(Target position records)
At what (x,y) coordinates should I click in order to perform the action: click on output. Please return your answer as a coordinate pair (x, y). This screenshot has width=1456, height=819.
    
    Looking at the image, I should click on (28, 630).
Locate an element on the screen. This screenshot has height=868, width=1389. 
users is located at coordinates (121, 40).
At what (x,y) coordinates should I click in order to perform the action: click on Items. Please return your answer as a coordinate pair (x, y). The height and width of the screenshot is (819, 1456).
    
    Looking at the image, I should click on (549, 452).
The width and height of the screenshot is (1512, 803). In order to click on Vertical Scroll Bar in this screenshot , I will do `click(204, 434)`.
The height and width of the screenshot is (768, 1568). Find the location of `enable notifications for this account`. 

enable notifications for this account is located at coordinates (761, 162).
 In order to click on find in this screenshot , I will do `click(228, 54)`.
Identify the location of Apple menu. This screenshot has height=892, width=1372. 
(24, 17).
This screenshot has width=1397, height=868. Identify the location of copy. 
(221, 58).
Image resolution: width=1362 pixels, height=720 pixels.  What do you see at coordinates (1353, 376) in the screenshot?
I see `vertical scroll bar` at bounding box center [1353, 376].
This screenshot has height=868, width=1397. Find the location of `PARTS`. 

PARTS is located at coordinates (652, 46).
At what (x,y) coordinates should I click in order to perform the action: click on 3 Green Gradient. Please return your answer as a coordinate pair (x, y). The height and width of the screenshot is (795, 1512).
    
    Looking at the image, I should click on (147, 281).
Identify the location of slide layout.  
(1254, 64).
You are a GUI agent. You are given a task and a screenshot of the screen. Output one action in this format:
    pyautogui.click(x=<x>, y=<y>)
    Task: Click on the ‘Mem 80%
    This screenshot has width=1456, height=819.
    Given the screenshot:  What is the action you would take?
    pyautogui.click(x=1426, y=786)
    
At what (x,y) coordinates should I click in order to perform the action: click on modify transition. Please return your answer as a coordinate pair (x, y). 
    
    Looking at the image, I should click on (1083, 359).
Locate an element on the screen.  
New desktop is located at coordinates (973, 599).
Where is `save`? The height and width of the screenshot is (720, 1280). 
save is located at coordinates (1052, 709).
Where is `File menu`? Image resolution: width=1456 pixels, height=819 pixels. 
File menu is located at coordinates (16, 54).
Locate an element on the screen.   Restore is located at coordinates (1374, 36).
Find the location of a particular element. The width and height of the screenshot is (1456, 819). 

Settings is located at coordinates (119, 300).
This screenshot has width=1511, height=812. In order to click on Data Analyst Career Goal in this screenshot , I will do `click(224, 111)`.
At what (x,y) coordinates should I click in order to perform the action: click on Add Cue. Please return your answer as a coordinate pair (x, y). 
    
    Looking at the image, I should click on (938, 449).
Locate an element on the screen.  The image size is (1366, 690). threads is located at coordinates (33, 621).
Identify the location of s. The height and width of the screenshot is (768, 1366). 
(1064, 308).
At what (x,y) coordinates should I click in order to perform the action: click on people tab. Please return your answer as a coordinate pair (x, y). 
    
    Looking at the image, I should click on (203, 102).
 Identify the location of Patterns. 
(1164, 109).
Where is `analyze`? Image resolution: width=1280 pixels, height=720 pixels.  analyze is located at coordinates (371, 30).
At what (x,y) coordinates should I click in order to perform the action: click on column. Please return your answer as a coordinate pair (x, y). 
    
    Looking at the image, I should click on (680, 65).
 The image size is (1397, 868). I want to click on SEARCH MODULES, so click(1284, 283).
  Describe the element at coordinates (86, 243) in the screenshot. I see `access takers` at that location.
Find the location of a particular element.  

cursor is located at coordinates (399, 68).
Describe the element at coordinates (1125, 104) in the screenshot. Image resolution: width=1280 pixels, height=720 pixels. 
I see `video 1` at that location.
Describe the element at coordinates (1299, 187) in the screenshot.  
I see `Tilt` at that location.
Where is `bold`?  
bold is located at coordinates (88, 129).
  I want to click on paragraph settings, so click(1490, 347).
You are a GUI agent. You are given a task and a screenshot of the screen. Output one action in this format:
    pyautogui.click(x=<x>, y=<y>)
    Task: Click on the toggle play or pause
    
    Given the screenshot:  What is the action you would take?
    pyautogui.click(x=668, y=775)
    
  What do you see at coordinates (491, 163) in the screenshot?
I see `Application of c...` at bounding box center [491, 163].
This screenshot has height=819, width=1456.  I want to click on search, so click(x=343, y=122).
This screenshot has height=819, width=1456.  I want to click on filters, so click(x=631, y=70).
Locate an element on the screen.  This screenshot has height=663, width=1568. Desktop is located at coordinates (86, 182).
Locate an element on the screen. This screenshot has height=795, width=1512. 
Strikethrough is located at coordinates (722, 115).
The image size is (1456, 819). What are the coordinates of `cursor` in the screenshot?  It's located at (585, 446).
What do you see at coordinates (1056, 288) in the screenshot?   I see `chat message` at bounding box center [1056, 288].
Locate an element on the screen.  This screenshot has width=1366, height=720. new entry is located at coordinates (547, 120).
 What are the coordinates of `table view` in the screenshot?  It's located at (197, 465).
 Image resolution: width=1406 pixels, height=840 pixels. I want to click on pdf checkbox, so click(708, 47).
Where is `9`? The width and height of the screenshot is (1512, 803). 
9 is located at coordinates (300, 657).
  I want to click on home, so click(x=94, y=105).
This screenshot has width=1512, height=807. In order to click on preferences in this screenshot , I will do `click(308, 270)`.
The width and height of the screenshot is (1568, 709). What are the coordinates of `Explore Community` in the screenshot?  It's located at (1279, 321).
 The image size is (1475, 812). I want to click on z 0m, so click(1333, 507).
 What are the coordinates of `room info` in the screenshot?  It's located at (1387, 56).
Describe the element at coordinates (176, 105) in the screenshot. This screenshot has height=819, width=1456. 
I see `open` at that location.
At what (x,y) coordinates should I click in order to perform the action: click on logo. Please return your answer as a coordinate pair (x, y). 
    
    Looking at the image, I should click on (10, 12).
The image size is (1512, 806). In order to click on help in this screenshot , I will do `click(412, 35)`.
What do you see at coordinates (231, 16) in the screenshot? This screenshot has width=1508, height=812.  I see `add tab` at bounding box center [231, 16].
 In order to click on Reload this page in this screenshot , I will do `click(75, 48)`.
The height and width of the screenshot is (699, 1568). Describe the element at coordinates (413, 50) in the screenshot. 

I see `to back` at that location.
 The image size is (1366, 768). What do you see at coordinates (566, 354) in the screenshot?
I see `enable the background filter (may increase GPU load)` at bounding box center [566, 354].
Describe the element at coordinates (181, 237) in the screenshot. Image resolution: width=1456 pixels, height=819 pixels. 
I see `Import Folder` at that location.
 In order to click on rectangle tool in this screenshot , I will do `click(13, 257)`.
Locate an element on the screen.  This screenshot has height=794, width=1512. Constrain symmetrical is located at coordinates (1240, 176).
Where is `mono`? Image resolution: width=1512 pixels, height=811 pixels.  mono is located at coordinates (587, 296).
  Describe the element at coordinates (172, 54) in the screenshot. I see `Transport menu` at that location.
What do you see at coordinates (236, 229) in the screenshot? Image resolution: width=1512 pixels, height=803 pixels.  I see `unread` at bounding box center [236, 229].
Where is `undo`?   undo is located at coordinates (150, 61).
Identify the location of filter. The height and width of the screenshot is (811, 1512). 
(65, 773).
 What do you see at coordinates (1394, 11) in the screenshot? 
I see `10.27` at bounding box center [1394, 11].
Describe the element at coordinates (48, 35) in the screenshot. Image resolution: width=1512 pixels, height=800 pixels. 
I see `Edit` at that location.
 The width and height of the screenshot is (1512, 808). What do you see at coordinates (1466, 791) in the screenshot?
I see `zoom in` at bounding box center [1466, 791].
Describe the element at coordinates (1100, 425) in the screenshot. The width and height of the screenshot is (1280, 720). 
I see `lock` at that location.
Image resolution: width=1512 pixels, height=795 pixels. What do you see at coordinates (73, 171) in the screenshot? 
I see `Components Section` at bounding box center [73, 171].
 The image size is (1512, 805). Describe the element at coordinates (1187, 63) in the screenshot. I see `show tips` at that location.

● Aim
Identify every line in the entries above that contains the string "save", and copy each of those lines.

● Written answer
Where is `save`? The height and width of the screenshot is (720, 1280). 
save is located at coordinates (1052, 709).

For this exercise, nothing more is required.